EXERCISE AIM |
Count every line of the data that includes "Libros". State only the number.

(Records from a dataset)
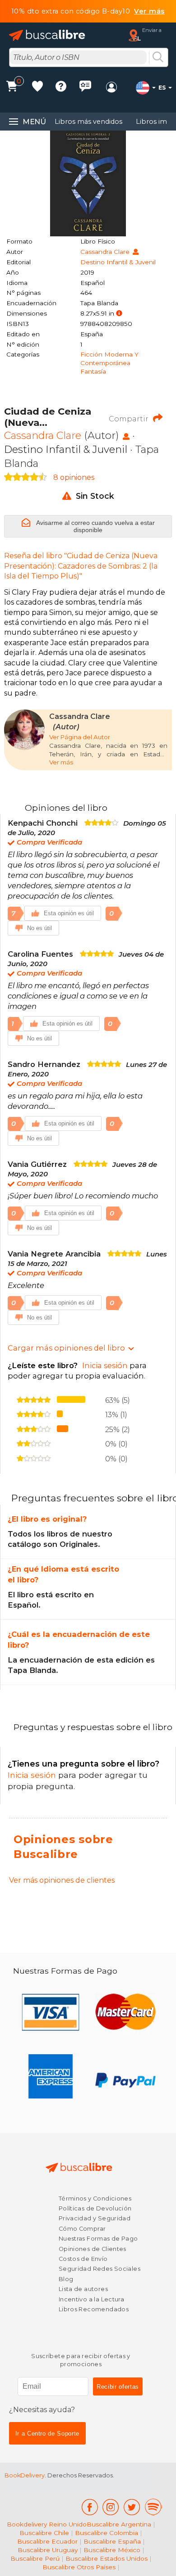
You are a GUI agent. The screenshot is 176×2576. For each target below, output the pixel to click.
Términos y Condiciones (95, 2198)
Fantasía (93, 371)
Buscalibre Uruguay (48, 2549)
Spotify (153, 2507)
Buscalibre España (112, 2541)
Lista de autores (83, 2289)
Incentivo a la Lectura (91, 2299)
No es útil (39, 928)
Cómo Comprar (82, 2228)
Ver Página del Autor (79, 737)
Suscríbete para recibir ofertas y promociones (80, 2360)
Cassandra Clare (105, 251)
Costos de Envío (83, 2258)
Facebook (89, 2507)
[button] (119, 313)
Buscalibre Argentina (119, 2524)
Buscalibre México (111, 2549)
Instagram (110, 2507)
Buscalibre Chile (44, 2532)
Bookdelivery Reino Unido (47, 2524)
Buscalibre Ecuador (47, 2541)
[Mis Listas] (37, 88)
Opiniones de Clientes (92, 2249)
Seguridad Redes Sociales (99, 2268)
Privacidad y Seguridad (94, 2218)
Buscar (158, 57)
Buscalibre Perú (35, 2558)
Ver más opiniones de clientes (62, 1880)
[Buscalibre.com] (47, 35)
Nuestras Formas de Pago (98, 2238)
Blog (66, 2279)
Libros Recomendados (94, 2309)
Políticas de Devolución (95, 2208)
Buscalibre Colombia (106, 2532)
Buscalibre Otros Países (79, 2567)
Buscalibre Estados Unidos (106, 2558)
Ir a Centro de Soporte (47, 2433)
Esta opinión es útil (69, 913)
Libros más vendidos (88, 122)
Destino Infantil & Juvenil (118, 262)
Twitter (132, 2507)
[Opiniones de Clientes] (85, 88)
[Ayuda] (61, 88)
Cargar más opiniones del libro (66, 1347)
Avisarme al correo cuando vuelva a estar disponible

RESPONSE BELOW |
2